====== Text passage

Hand-over-hand locking with Rust

Question

I'm trying to write an implementation of union-find in Rust. This is famously very simple to implement in languages like C, while still having a complex run time analysis.

I'm having trouble getting Rust's mutex semantics to allow iterative hand-over-hand locking.

Here's how I got where I am now.

First, this is a very simple implementation of part of the structure I want in C:

#include <stdlib.h>

struct node {
  struct node * parent;
};

struct node * create(struct node * parent) {
  struct node * ans = malloc(sizeof(struct node));
  ans->parent = parent;
  return ans;
}

struct node * find_root(struct node * x) {
  while (x->parent) {
    x = x->parent;
  }
  return x;
}

int main() {
  struct node * foo = create(NULL);
  struct node * bar = create(foo);
  struct node * baz = create(bar);
  baz->parent = find_root(bar);
}

Note that the structure of the pointers is that of an inverted tree; multiple pointers may point at a single location, and there are no cycles.

At this point, there is no path compression.

Here is a Rust translation. I chose to use Rust's reference-counted pointer type to support the inverted tree type I referenced above.

Note that this implementation is much more verbose, possibly due to the increased safety that Rust offers, but possibly due to my inexperience with Rust.

use std::rc::Rc;

struct Node {
    parent: Option<Rc<Node>>
}

fn create(parent: Option<Rc<Node>>) -> Node {
    Node {parent: parent.clone()}
}

fn find_root(x: Rc<Node>) -> Rc<Node> {
    let mut ans = x.clone();
    while ans.parent.is_some() {
        ans = ans.parent.clone().unwrap();
    }
    ans
}

fn main() {
    let foo = Rc::new(create(None));
    let bar = Rc::new(create(Some(foo.clone())));
    let mut prebaz = create(Some(bar.clone()));
    prebaz.parent = Some(find_root(bar.clone()));
}

Path compression re-parents each node along a path to the root every time find_root is called. To add this feature to the C code, only two new small functions are needed:

void change_root(struct node * x, struct node * root) {
  while (x) {
    struct node * tmp = x->parent;
    x->parent = root;
    x = tmp;
  }
}

struct node * root(struct node * x) {
  struct node * ans = find_root(x);
  change_root(x, ans);
  return ans;
}

The function change_root does all the re-parenting, while the function root is just a wrapper to use the results of find_root to re-parent the nodes on the path to the root.

============
====== Data records

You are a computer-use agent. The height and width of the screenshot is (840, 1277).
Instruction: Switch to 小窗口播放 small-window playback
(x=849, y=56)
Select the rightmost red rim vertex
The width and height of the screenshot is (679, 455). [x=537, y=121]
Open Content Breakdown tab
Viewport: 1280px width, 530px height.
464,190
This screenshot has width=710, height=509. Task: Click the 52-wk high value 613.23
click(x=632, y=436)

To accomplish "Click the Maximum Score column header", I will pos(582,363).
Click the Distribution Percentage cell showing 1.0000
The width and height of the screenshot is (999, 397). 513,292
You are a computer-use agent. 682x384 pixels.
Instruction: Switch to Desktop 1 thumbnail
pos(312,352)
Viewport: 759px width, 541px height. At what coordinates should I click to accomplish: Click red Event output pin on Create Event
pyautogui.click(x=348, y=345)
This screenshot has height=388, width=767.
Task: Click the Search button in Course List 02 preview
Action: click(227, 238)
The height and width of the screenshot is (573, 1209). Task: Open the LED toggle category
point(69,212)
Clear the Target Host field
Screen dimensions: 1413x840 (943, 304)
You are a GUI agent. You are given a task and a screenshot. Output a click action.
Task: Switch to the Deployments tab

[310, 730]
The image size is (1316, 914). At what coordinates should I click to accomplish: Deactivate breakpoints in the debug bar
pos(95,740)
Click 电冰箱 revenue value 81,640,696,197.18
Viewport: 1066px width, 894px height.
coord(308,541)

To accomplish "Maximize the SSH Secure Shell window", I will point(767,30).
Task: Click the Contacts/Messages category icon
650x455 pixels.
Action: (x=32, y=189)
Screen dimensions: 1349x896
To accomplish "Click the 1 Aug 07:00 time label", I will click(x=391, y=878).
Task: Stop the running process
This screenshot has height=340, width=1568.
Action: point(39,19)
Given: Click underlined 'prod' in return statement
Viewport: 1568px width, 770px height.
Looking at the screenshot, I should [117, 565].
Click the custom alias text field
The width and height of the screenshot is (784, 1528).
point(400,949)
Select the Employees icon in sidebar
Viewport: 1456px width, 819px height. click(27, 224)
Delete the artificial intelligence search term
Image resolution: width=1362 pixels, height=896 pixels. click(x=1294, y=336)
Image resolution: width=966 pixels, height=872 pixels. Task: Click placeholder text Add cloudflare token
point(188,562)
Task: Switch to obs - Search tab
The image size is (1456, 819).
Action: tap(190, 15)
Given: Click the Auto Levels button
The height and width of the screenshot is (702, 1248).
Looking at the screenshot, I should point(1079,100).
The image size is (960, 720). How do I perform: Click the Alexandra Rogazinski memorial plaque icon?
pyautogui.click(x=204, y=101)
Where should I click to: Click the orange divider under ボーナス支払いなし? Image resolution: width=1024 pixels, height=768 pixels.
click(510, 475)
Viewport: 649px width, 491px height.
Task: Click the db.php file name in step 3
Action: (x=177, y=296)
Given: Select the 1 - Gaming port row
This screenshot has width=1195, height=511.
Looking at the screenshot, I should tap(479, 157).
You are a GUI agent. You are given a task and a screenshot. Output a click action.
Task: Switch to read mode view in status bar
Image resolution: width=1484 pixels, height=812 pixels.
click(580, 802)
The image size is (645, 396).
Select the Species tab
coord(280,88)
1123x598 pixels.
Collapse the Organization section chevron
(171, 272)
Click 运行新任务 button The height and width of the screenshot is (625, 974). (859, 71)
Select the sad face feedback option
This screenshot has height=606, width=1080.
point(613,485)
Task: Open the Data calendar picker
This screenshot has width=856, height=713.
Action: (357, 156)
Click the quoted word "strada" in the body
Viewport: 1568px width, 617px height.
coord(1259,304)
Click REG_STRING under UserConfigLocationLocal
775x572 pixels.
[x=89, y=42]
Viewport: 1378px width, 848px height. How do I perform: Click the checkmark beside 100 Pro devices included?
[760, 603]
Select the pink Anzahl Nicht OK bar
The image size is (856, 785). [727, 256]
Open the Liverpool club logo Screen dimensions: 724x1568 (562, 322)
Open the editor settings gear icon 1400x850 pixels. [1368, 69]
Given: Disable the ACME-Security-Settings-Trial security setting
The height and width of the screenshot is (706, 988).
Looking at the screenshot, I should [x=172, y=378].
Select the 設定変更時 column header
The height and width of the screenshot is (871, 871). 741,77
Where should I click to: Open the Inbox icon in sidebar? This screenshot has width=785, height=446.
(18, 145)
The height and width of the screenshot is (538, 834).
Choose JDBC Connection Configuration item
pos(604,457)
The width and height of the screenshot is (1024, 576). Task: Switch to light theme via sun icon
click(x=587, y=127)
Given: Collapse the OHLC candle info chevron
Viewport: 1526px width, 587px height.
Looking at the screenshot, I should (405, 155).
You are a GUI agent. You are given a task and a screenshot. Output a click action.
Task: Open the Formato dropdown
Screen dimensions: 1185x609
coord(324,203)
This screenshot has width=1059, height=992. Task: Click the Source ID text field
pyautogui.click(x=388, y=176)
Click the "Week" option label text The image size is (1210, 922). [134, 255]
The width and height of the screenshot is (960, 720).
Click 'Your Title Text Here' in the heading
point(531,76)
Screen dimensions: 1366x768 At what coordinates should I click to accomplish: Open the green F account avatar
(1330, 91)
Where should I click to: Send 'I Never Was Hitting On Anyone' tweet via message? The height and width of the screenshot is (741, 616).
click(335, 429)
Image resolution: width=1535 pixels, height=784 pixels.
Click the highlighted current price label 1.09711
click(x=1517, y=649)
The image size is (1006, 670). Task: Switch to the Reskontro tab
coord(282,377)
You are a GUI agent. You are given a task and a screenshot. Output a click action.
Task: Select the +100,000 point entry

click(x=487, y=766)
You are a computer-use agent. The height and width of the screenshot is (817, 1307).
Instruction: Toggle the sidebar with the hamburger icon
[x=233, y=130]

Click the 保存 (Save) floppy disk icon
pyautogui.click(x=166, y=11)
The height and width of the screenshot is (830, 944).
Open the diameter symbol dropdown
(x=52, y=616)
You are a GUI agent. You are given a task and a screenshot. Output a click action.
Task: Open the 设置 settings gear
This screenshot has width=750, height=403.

============

-- Tasks to carry out --
1 - In the union-find question, what kind of Rust pointer did the writer choose to support the inverted tree?
2 - State whether each statement agrees with the union-find question, and quote the words of the text that decide it: (a) The pointer structure described contains no cycles. (b) Adding path compression to the C code requires three new functions. (c) The function root performs all of the re-parenting.
3 - Carry on the union-find question, starting after its final sentence.
The records come from a separate source and are unrelated to the text.

-- Results for each task --
1 - Rust's reference-counted pointer type.

2 -
(a) Yes: "there are no cycles."
(b) No: "only two new small functions are needed"
(c) No: "The function change_root does all the re-parenting"

3 -
In order to do this in Rust, I decided I would have to use a Mutex rather than just a reference counted pointer, since the Rc interface only allows mutable access by copy-on-write when more than one pointer to the item is live. As a result, all of the code would have to change. Before even getting to the path compression part, I got hung up on find_root:

use std::sync::{Mutex,Arc};

struct Node {
    parent: Option<Arc<Mutex<Node>>>
}

fn create(parent: Option<Arc<Mutex<Node>>>) -> Node {
    Node {parent: parent.clone()}
}

fn find_root(x: Arc<Mutex<Node>>) -> Arc<Mutex<Node>> {
    let mut ans = x.clone();
    let mut inner = ans.lock();
    while inner.parent.is_some() {
        ans = inner.parent.clone().unwrap();
        inner = ans.lock();
    }
    ans.clone()
}

This produces the error (with 0.12.0)

error: cannot assign to `ans` because it is borrowed
ans = inner.parent.clone().unwrap();

note: borrow of `ans` occurs here
let mut inner = ans.lock();

What I think I need here is hand-over-hand locking. For the path A -> B -> C -> ..., I need to lock A, lock B, unlock A, lock C, unlock B, ... Of course, I could keep all of the locks open: lock A, lock B, lock C, ... unlock C, unlock B, unlock A, but this seems inefficient.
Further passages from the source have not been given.